There were no snappy answers, no clever retorts, and when he leaned slightly to the side he saw the Dragarian's strange eyes blinking softly as it considered its predicament.

"I was sent out to search for someone," it said.

"Who?"

"Someone… who will save us."

"Save you from what?"

"Doom," the Dragarian said. Nophel felt its fear, the shiver of terror that could not be affected. "The doom of Echo City, rising even now."

"Rising?"

It started to breathe more heavily, shaking. "Please don't make me-"

"What is rising? What doom?"

"The doom that has brought Dragar back to lead us-"

"Lead you into Honored Darkness. I know all your Dragarian swineshit. But I'm not here to listen to your religious crap, and I know you're not here to spout it."
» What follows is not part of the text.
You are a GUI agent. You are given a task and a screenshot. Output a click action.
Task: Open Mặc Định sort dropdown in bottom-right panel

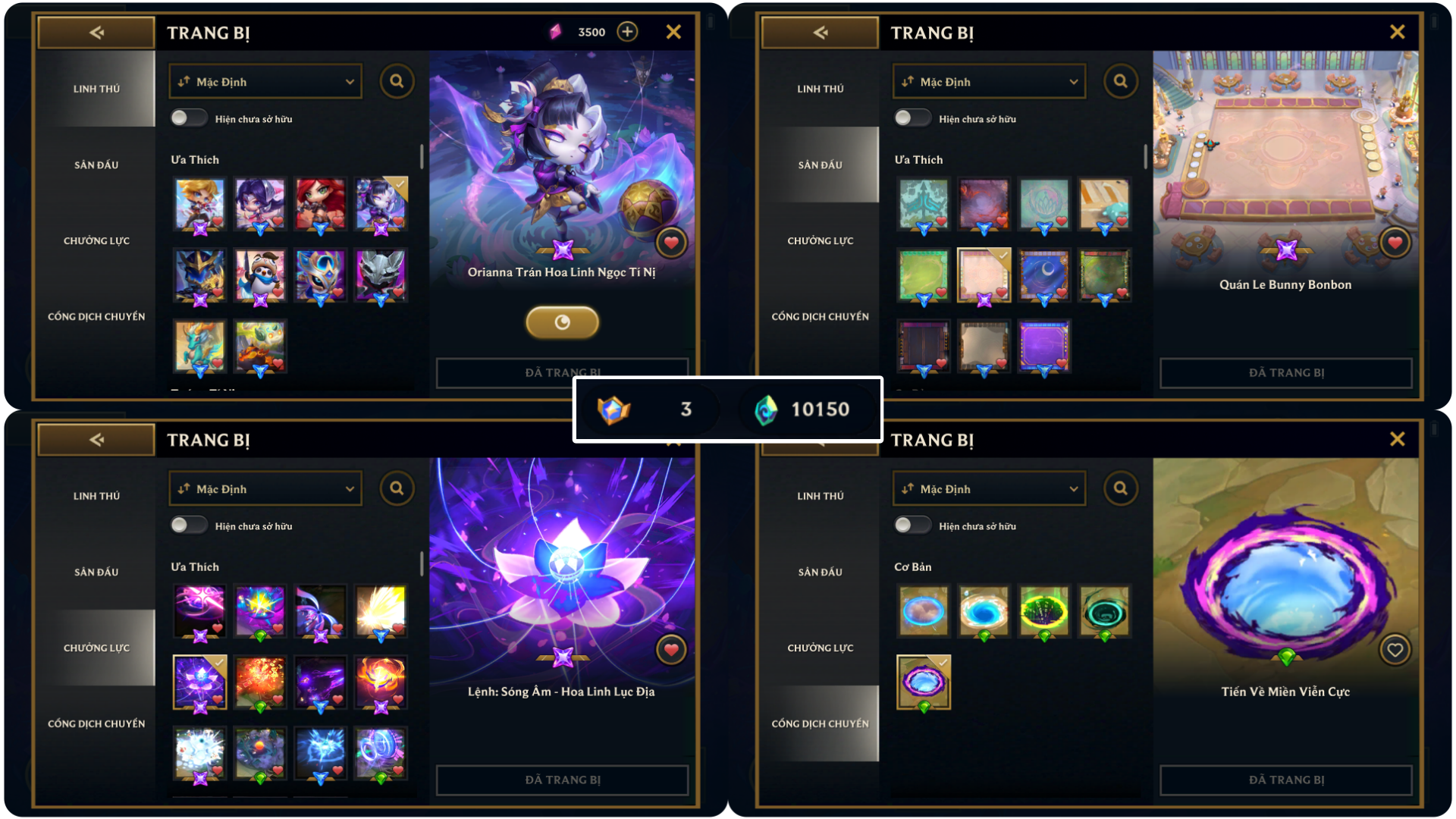[989, 489]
"No," the thing said. "No."

"So what are you looking for?" It did not answer. "What? What?" He jerked back, tugging at the thing's hair even as he pulled on the knife, the sudden movement and violence startling one word from the terrified creature's mouth.

"Baker!"

"Baker?" Nophel whispered. My mother is dead, he thought, and he felt the Blue Water slithering across his tongue once again, smelled it sharp in his nose.

"Our spies tell us that he's back. He will go to her. And he was always ours."

If he had not been distracted, Nophel might have sensed what was coming next. He would have felt the thing's shaking lessen, heard its breathing slow, sensed the rumblings deep inside as it entered into some sort of internal prayer. And he might have taken the knife from its throat. But his mind was on his dead mother, that Baker bitch, and why the hell had this monstrosity come out of Dragar's Canton looking for It flicked its head from left to right and back again, pulling forward at the same time. Its slick hair, grasped in Nophel's fist, tightened around his fingers, and he felt the gush of warmth across his other hand as its throat opened.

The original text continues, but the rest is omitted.